After leaving the beaming faces of the teens in the PSAs behind, they came to the end of the hall and found their choices limited.
“What’s it going to be, Mister Right?” asked Tara. “Right, or … right?”
Riker ignored the quip, about faced right, and led them deeper into the darkened tunnel.
Pipes and electrical conduits snaking overhead reflected light from the iPhones back down on the siblings. Doors on their left opened into dressing rooms and equipment closets. On the right were banks of orange lockers stretching all the way down the hall to what Riker guessed was a pair of doors players and coaches used to access the football field. The faint slivers of light around the doors grew brighter the nearer they got to them.

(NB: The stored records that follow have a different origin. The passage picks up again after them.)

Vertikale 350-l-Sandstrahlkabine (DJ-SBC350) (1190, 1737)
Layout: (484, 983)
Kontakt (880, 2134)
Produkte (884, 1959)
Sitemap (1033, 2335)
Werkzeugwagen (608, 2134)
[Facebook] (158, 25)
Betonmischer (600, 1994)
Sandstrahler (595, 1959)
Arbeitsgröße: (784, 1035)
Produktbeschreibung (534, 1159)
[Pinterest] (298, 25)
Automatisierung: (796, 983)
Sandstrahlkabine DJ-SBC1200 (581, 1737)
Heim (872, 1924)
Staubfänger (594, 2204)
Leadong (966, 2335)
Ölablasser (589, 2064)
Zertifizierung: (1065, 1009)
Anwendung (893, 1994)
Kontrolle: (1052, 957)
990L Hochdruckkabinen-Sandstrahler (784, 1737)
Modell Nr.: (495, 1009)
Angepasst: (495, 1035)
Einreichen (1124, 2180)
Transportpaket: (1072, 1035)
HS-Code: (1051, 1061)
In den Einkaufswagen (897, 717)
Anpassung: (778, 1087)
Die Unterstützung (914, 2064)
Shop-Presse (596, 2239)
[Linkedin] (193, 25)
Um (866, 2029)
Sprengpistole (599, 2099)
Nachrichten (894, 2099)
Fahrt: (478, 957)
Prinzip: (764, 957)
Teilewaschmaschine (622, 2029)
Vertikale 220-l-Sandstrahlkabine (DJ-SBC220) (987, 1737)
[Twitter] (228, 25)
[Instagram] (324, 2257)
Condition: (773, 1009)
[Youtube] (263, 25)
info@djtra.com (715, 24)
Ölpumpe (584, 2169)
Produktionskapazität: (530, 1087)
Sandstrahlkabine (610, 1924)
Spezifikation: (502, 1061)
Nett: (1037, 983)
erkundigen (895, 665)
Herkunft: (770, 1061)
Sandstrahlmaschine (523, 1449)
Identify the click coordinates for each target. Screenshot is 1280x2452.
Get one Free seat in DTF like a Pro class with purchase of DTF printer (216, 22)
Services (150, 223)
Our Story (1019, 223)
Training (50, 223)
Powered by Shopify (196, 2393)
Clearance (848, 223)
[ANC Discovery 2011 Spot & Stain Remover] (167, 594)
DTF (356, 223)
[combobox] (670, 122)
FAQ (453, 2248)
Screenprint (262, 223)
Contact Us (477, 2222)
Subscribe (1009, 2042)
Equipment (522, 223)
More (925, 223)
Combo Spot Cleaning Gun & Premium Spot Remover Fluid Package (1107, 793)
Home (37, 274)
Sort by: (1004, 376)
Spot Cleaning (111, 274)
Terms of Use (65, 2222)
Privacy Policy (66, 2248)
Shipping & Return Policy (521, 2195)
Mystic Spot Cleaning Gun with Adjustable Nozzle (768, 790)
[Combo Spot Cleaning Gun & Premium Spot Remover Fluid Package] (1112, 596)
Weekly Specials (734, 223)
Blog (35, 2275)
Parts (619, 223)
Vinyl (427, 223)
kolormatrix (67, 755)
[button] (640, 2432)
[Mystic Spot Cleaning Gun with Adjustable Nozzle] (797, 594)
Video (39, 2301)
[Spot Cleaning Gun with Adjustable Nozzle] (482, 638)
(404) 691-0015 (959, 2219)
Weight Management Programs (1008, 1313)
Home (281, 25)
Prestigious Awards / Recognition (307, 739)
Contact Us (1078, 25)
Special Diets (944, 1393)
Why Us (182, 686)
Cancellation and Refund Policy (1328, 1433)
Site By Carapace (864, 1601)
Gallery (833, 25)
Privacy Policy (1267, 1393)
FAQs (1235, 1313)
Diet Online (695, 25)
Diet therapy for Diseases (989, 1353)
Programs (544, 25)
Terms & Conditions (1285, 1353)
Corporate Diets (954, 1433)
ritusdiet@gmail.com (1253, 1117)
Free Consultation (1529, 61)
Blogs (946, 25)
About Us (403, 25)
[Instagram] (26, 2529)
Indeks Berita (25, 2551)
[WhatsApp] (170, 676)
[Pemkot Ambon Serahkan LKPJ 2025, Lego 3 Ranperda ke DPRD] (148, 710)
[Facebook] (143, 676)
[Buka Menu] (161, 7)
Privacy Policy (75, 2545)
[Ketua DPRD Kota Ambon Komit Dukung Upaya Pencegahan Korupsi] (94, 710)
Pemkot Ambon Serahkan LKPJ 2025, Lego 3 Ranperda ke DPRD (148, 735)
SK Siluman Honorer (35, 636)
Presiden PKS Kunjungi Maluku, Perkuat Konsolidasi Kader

“You know where this is taking us, right?” said Tara.
Knowing the answer, Riker responded with a grunt.
More gunshots followed by shouts and screams sounded down the hall from the direction they had come. It was all followed by an animalistic grunting noise. Then the staccato slapping of what could only be the bare feet of someone running their way was echoing down the tunnel at their back.
Riker slowed and came to a stop at the doors.
Tara pulled up, too. Voice full of concern, she said, “That wasn’t you. And it sure as heck wasn’t me.” She turned a slow one-eighty in the widening tunnel.